▶ [Task prompt]:
Reproduce the entire forum thread on cloth masks below, word for word.

# Is Your Cloth Mask Endangering You?



## Denton (Sep 18, 2012)

This research from 2015 suggests that it is.

https://www.sciencedaily.com/releases/2015/04/150422121724.htm

Well worth reading.


----------



## Redneck (Oct 6, 2016)

From what I understand, the cloth mask is not designed to protect you from the virus but to help keep you from spreading your germs. It helps keep your droplets from spreading. It takes a N95 mask to protect you from inhaling the virus.


----------



## Denton (Sep 18, 2012)

******* said:


> From what I understand, the cloth mask is not designed to protect you from the virus but to help keep you from spreading your germs. It helps keep your droplets from spreading. It takes a N95 mask to protect you from inhaling the virus.


That is how I understand it, but that isn't the point of the article.


----------



## Redneck (Oct 6, 2016)

Denton said:


> That is how I understand it, but that isn't the point of the article.


Actually I think it is. The article states that a much higher percent of the healthcare workers got sick when using cloth masks as opposed to other. As I stated, cloth masks do little to protect the wearer. Isn't that the point of the article? That healthcare workers are endangered by using cloth masks because they don't filter out the contagions?

*The study found respiratory infection was much higher among healthcare workers wearing cloth masks.

The penetration of cloth masks by particles was almost 97% compared to medical masks with 44%.*


----------



## Denton (Sep 18, 2012)

******* said:


> Actually I think it is. The article states that a much higher percent of the healthcare workers got sick when using cloth masks as opposed to other. As I stated, cloth masks do little to protect the wearer. Isn't that the point of the article? That healthcare workers are endangered by using cloth masks because they don't filter out the contagions?
> 
> *The study found respiratory infection was much higher among healthcare workers wearing cloth masks.

▶ [Data excerpts]:
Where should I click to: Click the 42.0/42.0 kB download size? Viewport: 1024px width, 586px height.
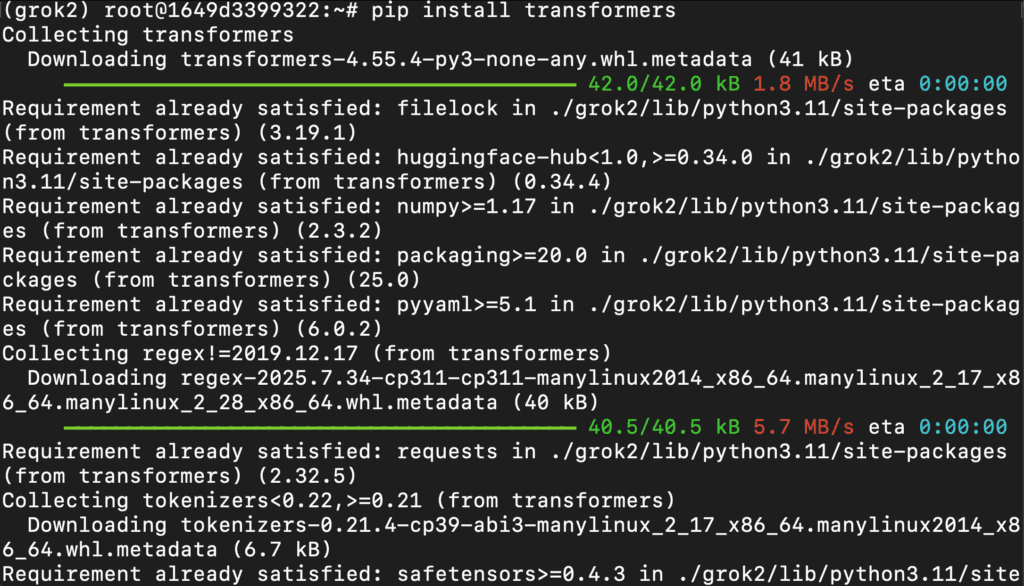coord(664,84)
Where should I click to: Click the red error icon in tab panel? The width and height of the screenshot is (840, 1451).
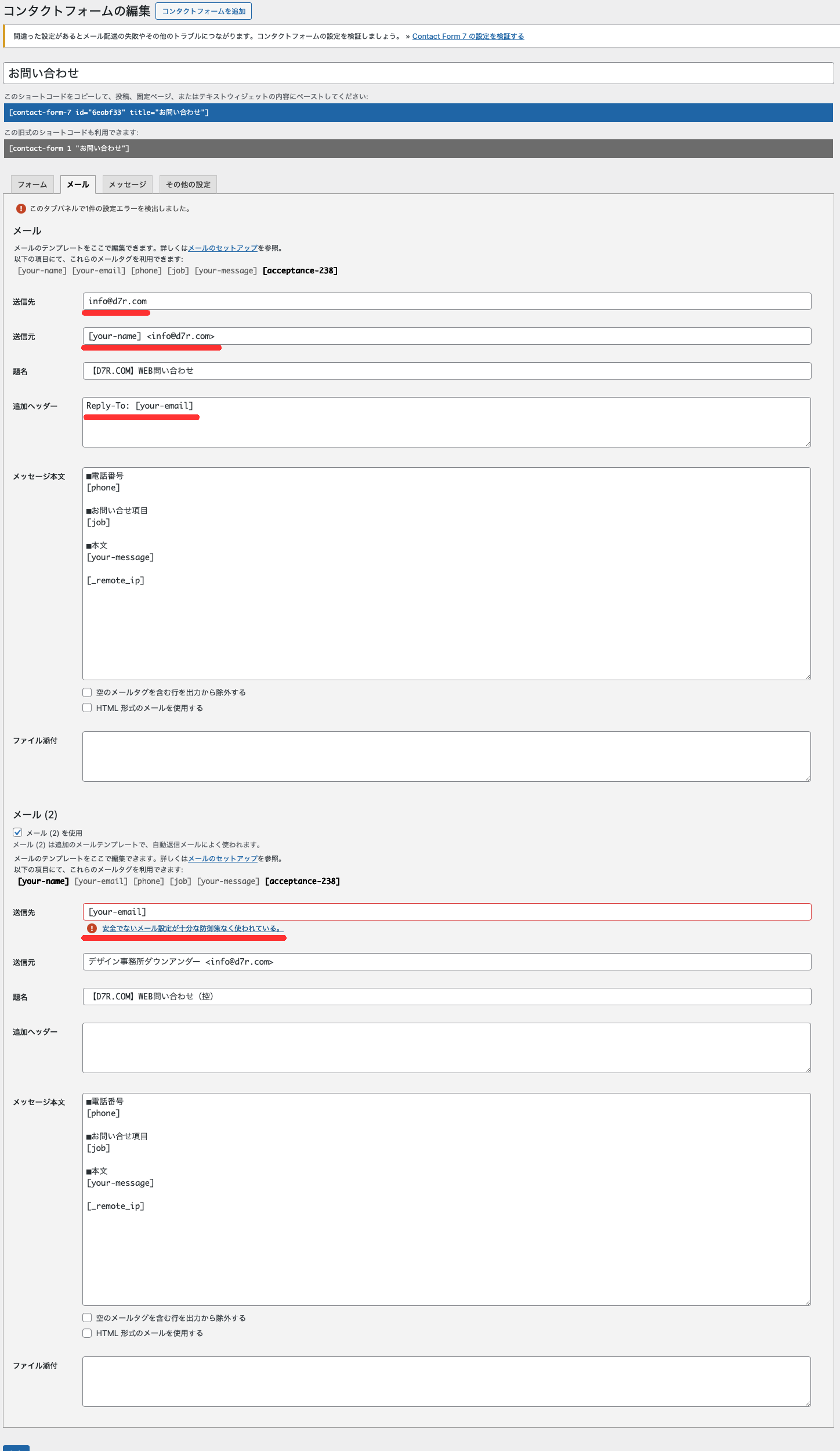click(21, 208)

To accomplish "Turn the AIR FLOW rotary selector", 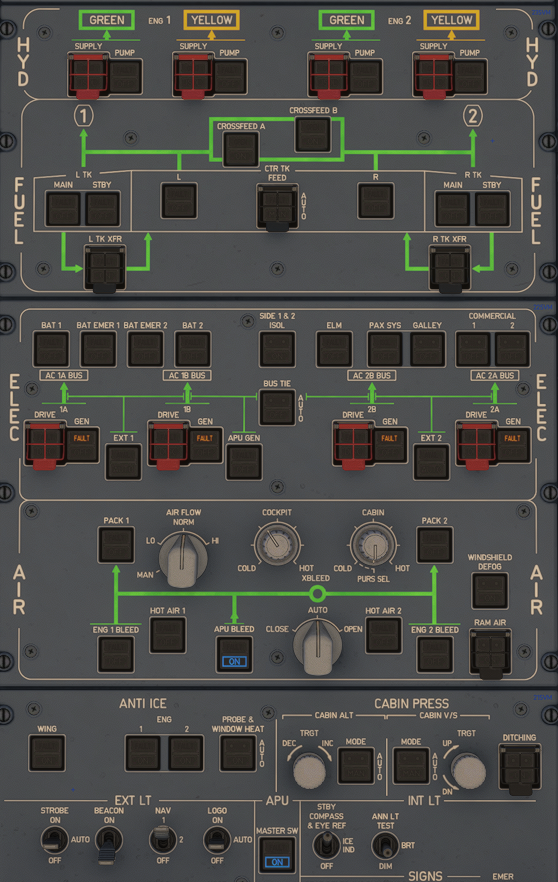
* * *
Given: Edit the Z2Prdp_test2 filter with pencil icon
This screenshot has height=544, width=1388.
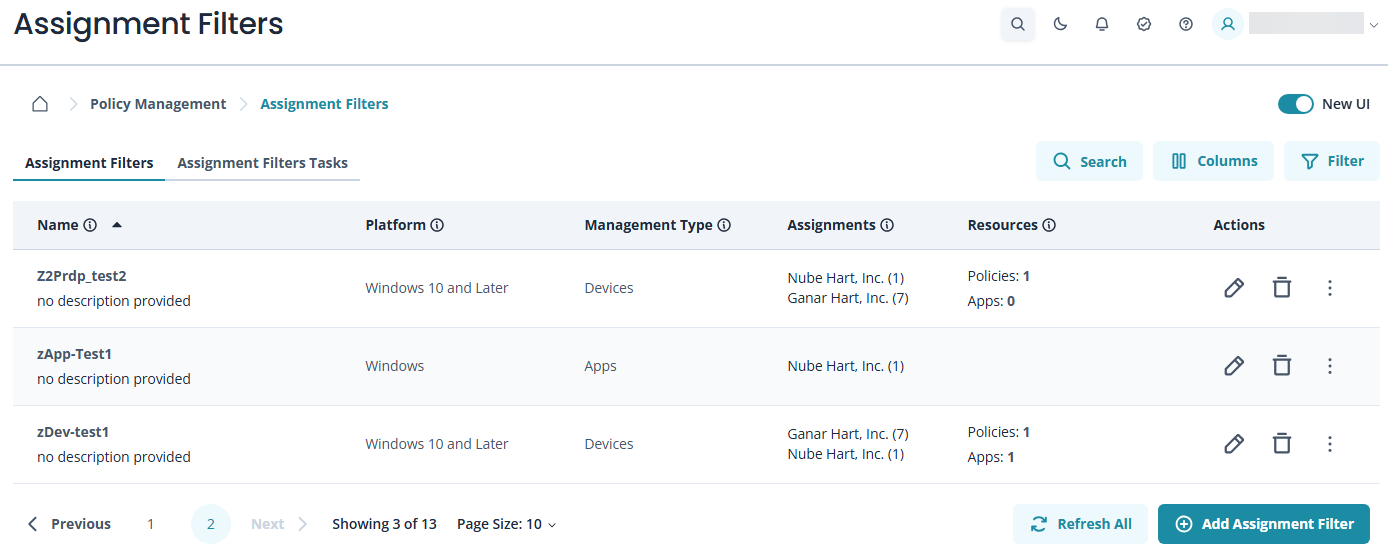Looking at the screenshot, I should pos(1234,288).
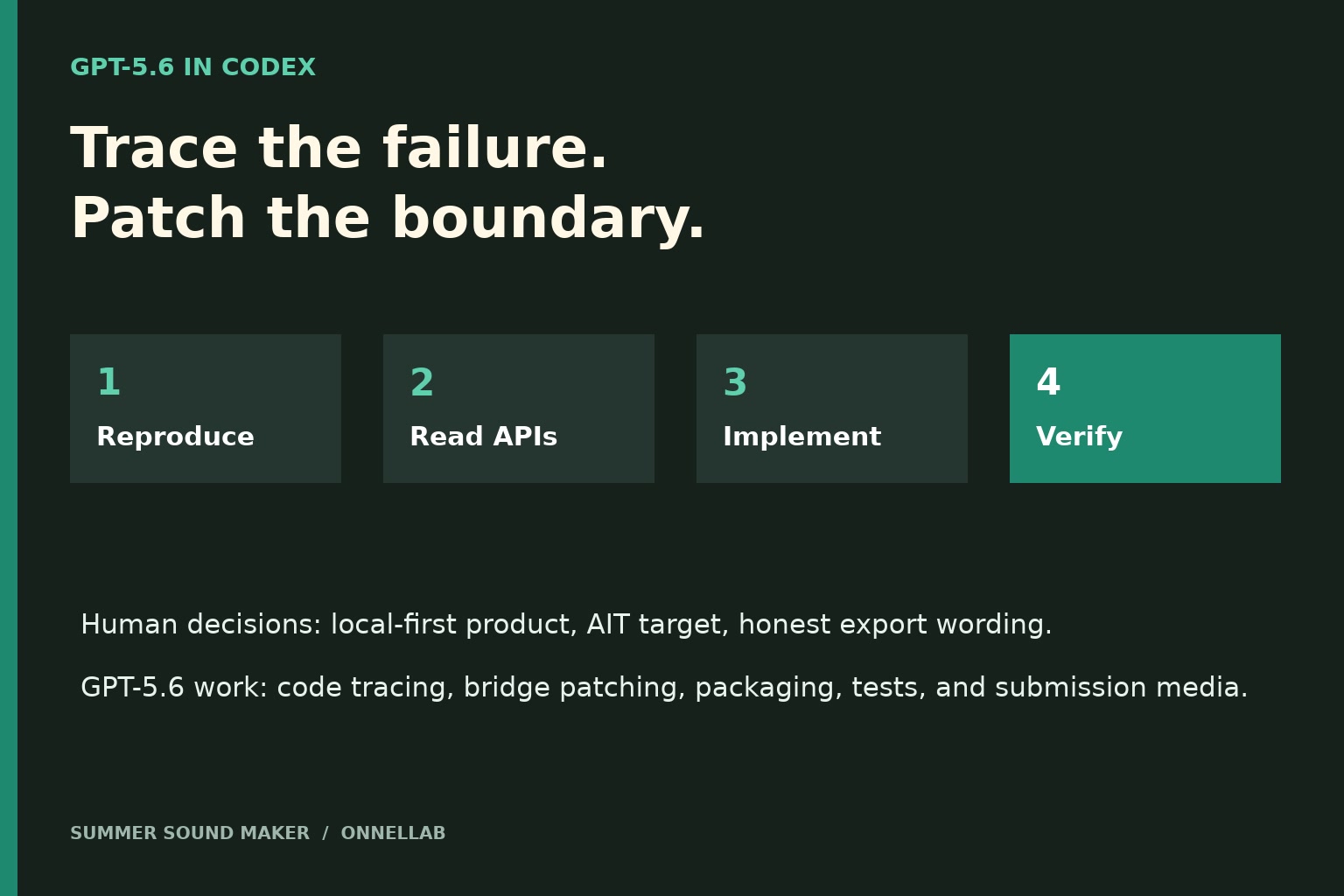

▶ [Solution for this task]:
# Is Your Cloth Mask Endangering You?



## Denton (Sep 18, 2012)

This research from 2015 suggests that it is.

https://www.sciencedaily.com/releases/2015/04/150422121724.htm

Well worth reading.


----------



## Redneck (Oct 6, 2016)

From what I understand, the cloth mask is not designed to protect you from the virus but to help keep you from spreading your germs. It helps keep your droplets from spreading. It takes a N95 mask to protect you from inhaling the virus.


----------



## Denton (Sep 18, 2012)

******* said:


> From what I understand, the cloth mask is not designed to protect you from the virus but to help keep you from spreading your germs. It helps keep your droplets from spreading. It takes a N95 mask to protect you from inhaling the virus.


That is how I understand it, but that isn't the point of the article.


----------



## Redneck (Oct 6, 2016)

Denton said:


> That is how I understand it, but that isn't the point of the article.


Actually I think it is. The article states that a much higher percent of the healthcare workers got sick when using cloth masks as opposed to other. As I stated, cloth masks do little to protect the wearer. Isn't that the point of the article? That healthcare workers are endangered by using cloth masks because they don't filter out the contagions?

*The study found respiratory infection was much higher among healthcare workers wearing cloth masks.

The penetration of cloth masks by particles was almost 97% compared to medical masks with 44%.*


----------



## Denton (Sep 18, 2012)

******* said:


> Actually I think it is. The article states that a much higher percent of the healthcare workers got sick when using cloth masks as opposed to other. As I stated, cloth masks do little to protect the wearer. Isn't that the point of the article? That healthcare workers are endangered by using cloth masks because they don't filter out the contagions?
> 
> *The study found respiratory infection was much higher among healthcare workers wearing cloth masks.